I shipped a small open-source tool today for exactly that gap. It is called llm-eval-ci: a CI quality gate that scores answer quality against a golden set curated from real production traces, and exits 1 when quality drops so the bad PR cannot merge. Released v0.1.0, MIT, about 670 lines of Python, one runtime dependency. This is the launch writeup, and the honest part comes first: it went out today, it has no external users yet, and it has no moat. The edge is craft and speed, not the code. I will get to why anyway.
01 · Why silent regressions ship
A prompt change is a code change that does not look like one. You are not touching a function signature. You are rewording an instruction, adding an example, softening a tone. The model reads that differently than you intended, and the failure is not a crash. It is a quietly worse answer: a fact dropped, a forbidden claim added, a tool call skipped, a format contract broken. None of those throw an exception. None of them turn CI red.
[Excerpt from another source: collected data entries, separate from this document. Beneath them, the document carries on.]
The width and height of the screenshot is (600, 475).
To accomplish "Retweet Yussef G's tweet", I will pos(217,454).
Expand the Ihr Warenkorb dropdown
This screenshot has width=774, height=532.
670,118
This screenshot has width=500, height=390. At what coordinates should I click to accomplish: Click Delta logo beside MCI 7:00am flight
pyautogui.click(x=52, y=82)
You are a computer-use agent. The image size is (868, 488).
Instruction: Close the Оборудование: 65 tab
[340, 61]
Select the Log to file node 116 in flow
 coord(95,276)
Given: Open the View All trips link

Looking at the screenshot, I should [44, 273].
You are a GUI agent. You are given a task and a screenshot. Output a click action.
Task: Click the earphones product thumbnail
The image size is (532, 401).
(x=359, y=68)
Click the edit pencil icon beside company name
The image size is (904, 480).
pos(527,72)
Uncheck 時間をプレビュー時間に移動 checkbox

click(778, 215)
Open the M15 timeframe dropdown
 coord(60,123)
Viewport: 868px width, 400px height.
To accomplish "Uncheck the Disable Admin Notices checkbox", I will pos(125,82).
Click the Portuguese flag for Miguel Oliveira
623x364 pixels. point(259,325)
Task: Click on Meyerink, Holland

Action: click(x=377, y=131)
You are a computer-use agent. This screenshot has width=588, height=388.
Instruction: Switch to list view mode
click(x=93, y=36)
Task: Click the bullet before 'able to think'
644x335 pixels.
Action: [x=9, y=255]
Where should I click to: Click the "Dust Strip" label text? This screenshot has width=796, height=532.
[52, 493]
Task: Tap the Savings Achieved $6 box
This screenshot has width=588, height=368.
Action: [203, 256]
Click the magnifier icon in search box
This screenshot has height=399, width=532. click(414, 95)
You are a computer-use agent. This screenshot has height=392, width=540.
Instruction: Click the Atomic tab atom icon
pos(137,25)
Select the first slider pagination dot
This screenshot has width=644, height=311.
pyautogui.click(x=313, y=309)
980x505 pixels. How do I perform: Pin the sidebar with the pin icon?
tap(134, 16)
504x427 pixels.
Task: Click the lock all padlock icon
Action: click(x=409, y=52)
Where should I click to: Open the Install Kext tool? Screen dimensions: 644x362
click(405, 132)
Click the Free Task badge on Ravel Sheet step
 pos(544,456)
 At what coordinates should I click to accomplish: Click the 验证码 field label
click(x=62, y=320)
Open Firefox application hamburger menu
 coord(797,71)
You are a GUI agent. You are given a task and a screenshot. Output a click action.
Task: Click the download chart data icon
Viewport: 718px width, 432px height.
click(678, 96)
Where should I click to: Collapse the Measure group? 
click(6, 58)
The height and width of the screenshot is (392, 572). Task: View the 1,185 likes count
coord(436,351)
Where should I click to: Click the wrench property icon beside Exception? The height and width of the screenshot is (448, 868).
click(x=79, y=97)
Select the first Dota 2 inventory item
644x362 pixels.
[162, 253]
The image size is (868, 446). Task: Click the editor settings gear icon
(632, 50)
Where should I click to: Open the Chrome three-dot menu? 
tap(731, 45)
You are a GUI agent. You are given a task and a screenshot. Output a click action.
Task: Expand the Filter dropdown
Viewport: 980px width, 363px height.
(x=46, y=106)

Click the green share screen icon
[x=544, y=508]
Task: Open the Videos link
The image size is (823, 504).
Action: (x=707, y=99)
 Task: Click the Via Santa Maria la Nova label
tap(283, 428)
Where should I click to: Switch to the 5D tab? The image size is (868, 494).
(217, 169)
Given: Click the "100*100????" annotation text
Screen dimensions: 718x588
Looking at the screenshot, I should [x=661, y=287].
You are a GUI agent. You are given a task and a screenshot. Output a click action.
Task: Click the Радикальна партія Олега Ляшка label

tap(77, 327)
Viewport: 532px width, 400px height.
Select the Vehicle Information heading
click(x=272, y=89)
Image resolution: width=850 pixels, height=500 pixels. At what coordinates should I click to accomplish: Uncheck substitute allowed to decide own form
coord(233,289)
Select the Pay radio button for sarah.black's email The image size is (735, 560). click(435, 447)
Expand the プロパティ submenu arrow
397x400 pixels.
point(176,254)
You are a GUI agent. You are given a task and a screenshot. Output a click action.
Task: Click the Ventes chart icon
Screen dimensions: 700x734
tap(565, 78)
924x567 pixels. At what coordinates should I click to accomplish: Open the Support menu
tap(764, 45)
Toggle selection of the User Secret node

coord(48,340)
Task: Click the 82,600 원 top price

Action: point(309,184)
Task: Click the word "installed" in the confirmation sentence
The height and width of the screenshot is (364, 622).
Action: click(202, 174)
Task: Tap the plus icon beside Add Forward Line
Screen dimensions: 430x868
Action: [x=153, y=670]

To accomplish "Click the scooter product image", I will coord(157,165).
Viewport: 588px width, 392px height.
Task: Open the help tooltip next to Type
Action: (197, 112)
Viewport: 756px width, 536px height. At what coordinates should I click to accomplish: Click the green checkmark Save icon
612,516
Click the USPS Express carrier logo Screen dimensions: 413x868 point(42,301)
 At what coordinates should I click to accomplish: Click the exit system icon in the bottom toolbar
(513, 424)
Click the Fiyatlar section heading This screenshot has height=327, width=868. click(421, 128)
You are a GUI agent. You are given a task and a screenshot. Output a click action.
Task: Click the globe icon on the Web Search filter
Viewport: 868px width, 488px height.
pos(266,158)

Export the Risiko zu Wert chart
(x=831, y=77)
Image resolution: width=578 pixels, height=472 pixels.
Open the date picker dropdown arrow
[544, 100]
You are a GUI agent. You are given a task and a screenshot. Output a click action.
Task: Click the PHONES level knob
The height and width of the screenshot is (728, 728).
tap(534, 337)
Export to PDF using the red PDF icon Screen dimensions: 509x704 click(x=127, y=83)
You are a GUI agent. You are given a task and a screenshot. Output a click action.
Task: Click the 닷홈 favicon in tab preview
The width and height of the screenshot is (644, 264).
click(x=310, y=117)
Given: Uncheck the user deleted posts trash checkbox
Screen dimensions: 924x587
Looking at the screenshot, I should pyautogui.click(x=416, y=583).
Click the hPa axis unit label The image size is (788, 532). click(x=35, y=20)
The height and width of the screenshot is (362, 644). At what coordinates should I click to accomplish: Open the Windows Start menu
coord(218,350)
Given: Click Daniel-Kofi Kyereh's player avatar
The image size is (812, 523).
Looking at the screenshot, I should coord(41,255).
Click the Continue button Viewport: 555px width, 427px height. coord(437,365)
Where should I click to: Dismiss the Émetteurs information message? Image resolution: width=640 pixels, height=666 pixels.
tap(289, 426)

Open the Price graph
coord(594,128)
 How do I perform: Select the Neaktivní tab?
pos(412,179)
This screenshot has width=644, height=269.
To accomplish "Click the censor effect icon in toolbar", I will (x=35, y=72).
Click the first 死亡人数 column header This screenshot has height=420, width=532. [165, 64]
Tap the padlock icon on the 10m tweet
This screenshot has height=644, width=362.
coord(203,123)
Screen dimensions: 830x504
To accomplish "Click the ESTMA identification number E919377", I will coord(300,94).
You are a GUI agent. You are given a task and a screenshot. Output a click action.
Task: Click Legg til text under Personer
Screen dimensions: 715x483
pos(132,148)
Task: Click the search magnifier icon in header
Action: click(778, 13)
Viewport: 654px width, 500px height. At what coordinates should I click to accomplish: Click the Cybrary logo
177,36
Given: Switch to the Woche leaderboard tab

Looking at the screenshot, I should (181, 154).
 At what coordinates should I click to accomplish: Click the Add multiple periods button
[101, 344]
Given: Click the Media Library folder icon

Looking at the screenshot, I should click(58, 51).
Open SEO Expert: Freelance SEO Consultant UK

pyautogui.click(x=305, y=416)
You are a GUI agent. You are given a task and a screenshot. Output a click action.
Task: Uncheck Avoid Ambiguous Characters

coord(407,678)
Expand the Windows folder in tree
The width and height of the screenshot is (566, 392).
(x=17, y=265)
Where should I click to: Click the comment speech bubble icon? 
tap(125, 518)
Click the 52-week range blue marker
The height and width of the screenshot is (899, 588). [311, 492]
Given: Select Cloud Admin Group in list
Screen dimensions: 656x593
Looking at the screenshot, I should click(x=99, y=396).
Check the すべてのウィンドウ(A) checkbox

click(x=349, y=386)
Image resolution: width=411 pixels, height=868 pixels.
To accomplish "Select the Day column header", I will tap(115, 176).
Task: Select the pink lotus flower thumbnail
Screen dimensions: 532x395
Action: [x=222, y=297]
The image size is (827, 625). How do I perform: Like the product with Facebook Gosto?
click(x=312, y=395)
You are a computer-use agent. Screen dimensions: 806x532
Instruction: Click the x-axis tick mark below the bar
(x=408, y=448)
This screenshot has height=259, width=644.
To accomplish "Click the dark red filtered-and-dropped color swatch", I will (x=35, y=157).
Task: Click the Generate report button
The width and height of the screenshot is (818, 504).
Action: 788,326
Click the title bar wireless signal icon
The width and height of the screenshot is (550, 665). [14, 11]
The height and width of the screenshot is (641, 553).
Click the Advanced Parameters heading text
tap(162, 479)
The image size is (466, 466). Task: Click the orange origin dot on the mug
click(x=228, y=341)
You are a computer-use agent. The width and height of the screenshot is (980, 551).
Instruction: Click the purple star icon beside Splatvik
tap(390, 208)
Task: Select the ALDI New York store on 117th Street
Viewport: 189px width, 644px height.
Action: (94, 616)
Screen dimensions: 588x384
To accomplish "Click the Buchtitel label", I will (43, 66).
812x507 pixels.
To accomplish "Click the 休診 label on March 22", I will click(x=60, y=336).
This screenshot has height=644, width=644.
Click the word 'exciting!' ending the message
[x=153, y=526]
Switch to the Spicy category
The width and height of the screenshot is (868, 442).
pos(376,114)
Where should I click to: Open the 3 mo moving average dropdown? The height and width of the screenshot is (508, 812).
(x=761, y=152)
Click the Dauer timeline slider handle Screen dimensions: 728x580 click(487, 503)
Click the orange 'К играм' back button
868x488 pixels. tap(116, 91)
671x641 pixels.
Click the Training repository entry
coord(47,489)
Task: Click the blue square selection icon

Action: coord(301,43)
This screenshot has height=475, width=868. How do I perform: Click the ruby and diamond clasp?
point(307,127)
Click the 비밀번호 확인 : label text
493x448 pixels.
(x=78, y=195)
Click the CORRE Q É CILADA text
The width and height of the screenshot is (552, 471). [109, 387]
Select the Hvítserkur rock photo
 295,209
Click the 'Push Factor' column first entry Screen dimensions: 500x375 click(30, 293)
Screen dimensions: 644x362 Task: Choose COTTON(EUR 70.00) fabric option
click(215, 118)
So the part most likely to regress, the prompt, is the part nothing gates. Teams catch it the slow way: a user complains, support escalates, someone bisects the prompt history by hand, and by then it has been live for days. I have watched this on my own products, which is the only reason I trust the diagnosis. The fix is not heroics. It is to put a gate in front of the answer, the way there is already one in front of the types.
02 · What the tool does
llm-eval-ci is a regression gate around a golden set you curate. You collect real failures and good answers from production traces, write them down as cases, and the gate scores every PR against them. One golden set, six graders, a GitHub Action that exits 1 on a drop. Each grader catches a different failure mode:
grounding: required facts present
Checks that the answer contains the facts it was supposed to contain. The single most common production regression is a dropped fact: the model summarizes and quietly omits the one number that mattered. Grounding fails when a required fact goes missing.
hallucination: forbidden claims absent
The mirror image. Checks that the answer does not contain claims it must never make. This is the grader that catches the invented refund window, the made-up policy, the price the product does not charge.
relevance: on the question asked
Catches drift: the answer is fluent and confident and about the wrong thing. A "helpful" rewrite often regresses here first, padding the response with adjacent material the user never asked for.
tool_call: the call it should have made
For agentic surfaces. A prompt edit that makes the model chattier often makes it answer from its own head instead of calling the function. This grader is what notices.
format: the output contract
The JSON shape, the required fields, the format downstream code depends on. Cheap to check, expensive to miss, because a broken contract breaks whatever parses the output next.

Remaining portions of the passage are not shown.